Collaborative Compression for Large-Scale MoE Deployment on Edge
Yixiao Chen, Yanyue Xie, Ruining Yang, Wei Jiang, Wei Wang, Yong He, Yue Chen, Pu Zhao, Yanzhi Wang
TL;DR
The paper tackles the memory bottleneck of ultra-large MoE models for edge deployment by proposing a collaborative compression framework that jointly employs Performance-Aware Expert Pruning, Hardware-Aware Activation Adjustment, and Mixed-Precision Quantization. This pipeline prunes underutilized experts, adapts activation routing, and performs tensor-level sensitivity-guided quantization upgrades within a memory budget, aided by a dynamic budgeting and back-off scheme. On DeepSeek-V3 (671B parameters), the approach reduces storage from 1.3TB to 103GB and delivers higher accuracy than uniform low-bit quantization across multiple benchmarks, including BBH, MMLU, and GSM8K, with feasible edge-device latency. The work enables practical deployment of MoE-scale models on devices with around 128GB of memory, illustrating both theoretical and real-world viability for edge AI.
Abstract
The Mixture of Experts (MoE) architecture is an important method for scaling Large Language Models (LLMs). It increases model capacity while keeping computation cost low. However, the ultra-large MoE models still have hundreds of billions of parameters, requiring massive memory/storage and leading to difficulties for deployment on resource-constrained edge platforms.
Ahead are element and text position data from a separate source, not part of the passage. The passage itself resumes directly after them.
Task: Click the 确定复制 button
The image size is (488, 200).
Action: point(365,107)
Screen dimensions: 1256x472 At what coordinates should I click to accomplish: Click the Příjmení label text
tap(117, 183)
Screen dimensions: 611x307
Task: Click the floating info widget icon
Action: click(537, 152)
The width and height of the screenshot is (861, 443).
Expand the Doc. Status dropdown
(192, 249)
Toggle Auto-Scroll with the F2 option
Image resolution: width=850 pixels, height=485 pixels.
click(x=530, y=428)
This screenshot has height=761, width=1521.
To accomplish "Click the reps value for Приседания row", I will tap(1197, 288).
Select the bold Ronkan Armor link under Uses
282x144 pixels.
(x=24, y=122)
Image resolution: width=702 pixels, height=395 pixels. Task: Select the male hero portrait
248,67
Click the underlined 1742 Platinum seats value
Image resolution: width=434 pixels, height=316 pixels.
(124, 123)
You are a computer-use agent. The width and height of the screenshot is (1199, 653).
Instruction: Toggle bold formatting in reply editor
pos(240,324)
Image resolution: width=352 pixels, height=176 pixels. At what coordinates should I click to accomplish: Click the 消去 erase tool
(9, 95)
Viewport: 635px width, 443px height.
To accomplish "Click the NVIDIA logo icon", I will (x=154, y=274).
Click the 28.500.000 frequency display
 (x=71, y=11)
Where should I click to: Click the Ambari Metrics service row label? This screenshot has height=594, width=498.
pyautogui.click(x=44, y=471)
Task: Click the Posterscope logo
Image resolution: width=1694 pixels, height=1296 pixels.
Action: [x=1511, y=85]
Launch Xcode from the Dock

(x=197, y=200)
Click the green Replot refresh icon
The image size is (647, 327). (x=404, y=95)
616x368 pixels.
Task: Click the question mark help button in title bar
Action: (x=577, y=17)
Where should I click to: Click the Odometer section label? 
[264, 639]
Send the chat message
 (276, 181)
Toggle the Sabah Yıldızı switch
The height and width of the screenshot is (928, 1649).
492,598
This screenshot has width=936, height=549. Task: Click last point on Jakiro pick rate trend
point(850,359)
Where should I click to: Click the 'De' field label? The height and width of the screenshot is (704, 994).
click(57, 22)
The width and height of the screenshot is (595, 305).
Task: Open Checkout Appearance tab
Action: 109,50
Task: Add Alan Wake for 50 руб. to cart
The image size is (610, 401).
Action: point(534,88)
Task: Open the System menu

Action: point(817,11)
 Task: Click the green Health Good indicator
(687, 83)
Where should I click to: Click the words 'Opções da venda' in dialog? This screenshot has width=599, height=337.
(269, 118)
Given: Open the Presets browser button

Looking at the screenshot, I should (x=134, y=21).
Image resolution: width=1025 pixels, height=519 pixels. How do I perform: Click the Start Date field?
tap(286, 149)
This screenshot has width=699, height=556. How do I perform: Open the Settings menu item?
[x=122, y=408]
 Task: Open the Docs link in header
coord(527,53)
Pruning or quantization alone can hardly address the issue, because of the super-aggressive compression ratio with significantly degraded accuracy and output quality. To facilitate the deployment of ultra-large MoEs on edge platforms, we propose a collaborative compression framework by combining expert pruning, mixed-precision quantization, and activation optimization. It can effectively reduce the storage footprint of the ultra-large MoE DeepSeek-V3 from 1.3TB to 103GB, while preserving high output quality with better accuracy than traditional uniform low-bit quantization methods. To the best of our knowledge, we are the first to deploy a compressed model from the ultra-large DeepSeek-V3 on the platform with a strict 128GB total memory limit. Our comprehensive experiments on multiple benchmarks under various memory constraints demonstrate the effectiveness of our method with smaller model sizes and higher accuracy than uniform low-bit quantization methods.